Expressing contractual agreements electronically potentially allows agents to automatically perform functions surrounding contract use: establishment, fulfilment, renegotiation etc. For such automation to be used for real business concerns, there needs to be a high level of trust in the agent-based system. While there has been much research on simulating trust between agents, there are areas where such trust is harder to establish. In particular, contract proposals may come from parties that an agent has had no prior interaction with and, in competitive business-to-business environments, little reputation information may be available. In human practice, trust in a proposed contract is determined in part from the content of the proposal itself, and the similarity of the content to that of prior contracts, executed to varying degrees of success. In this paper, we argue that such analysis is also appropriate in automated systems, and to provide it we need systems to record salient details of prior contract use and algorithms for assessing proposals on their content. We use provenance technology to provide the former and detail algorithms for measuring contract success and similarity for the latter, applying them to an aerospace case study.

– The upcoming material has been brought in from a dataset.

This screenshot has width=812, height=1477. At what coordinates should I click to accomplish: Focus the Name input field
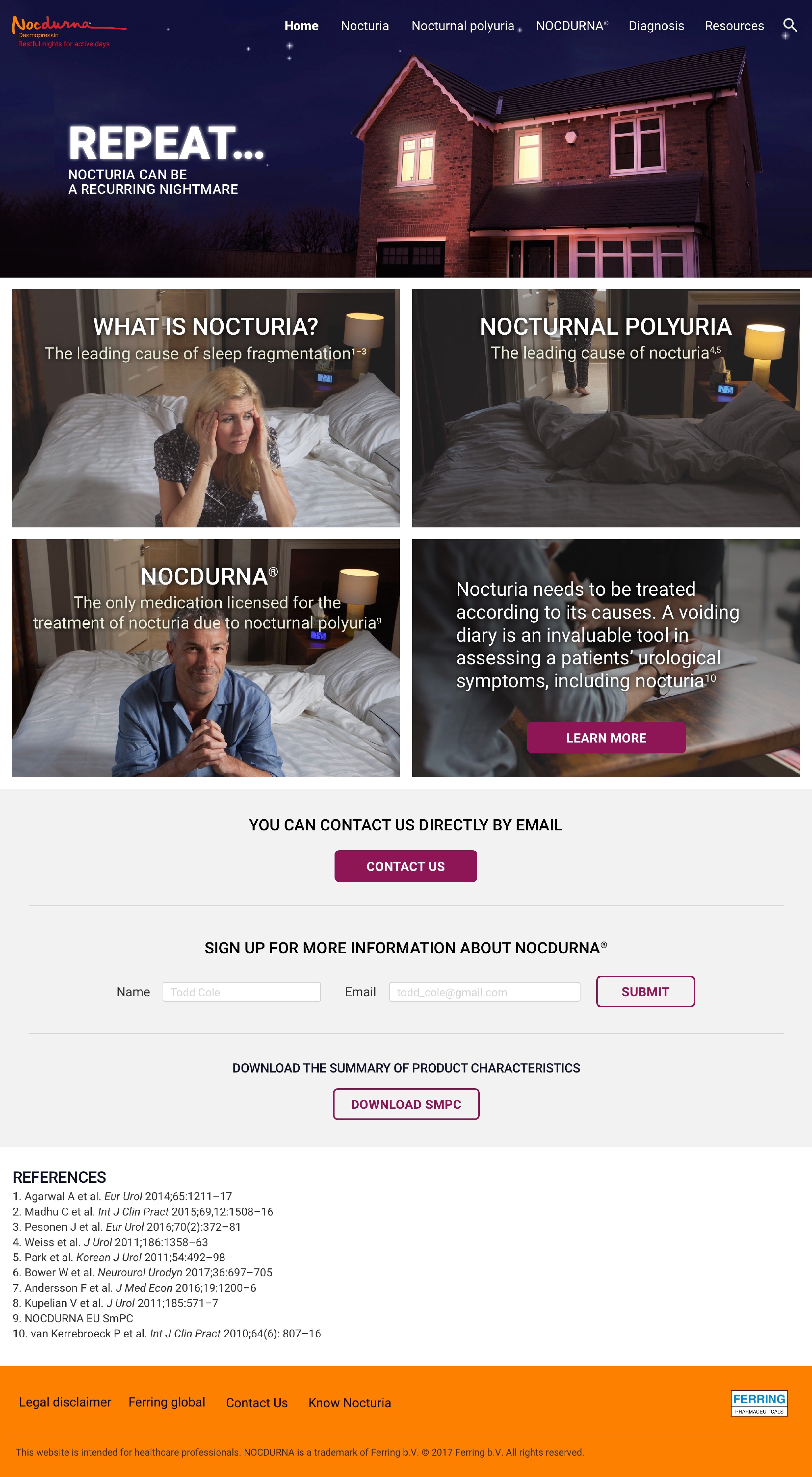pos(242,992)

Electronic Business Contracts between Services

Electronic contracts mirror the paper versions exchanged between businesses today, and offer the possibility of dynamic, automatic creation and enforcement of restrictions and compulsions on service behaviour that are designed to ensure business objectives are met. Where there are many contracts within a particular application, it can be difficult to determine whether the system can reliably fulfil them all, yet computer-parsable electronic contracts may allow such verification to be automated. In this chapter, we describe a conceptual framework and architecture specification in which normative business contracts can be electronically represented, verified, established, renewed, and so on. In particular, we aim to allow systems containing multiple contracts to be checked for conflicts and violations of business objectives. We illustrate the framework and architecture with an aerospace aftermarket example.

Using Normative Markov Decision Processes for Evaluating Electronic Contracts: A Case Study in a Simulated Aerospace Aftermarket

Before signing electronic contracts, a rational agent should estimate the expected utilities of these contracts and calculate the violation risks related to them. In order to perform such pre-signing procedures, this agent has to be capable of computing a policy taking into account the norms and sanctions in the contracts. In relation to this, the contribution of this work is threefold. First, we present the Normative Markov Decision Process, an extension of the Markov Decision Process for explicitly representing norms. In order to illustrate the usage of our framework, we model an example in a simulated aerospace aftermarket. Second, we specify an algorithm for identifying the states of the process which characterize the violation of norms. Finally, we show how to compute policies with our framework and how to calculate the risk of violating the norms in the contracts by adopting a particular policy.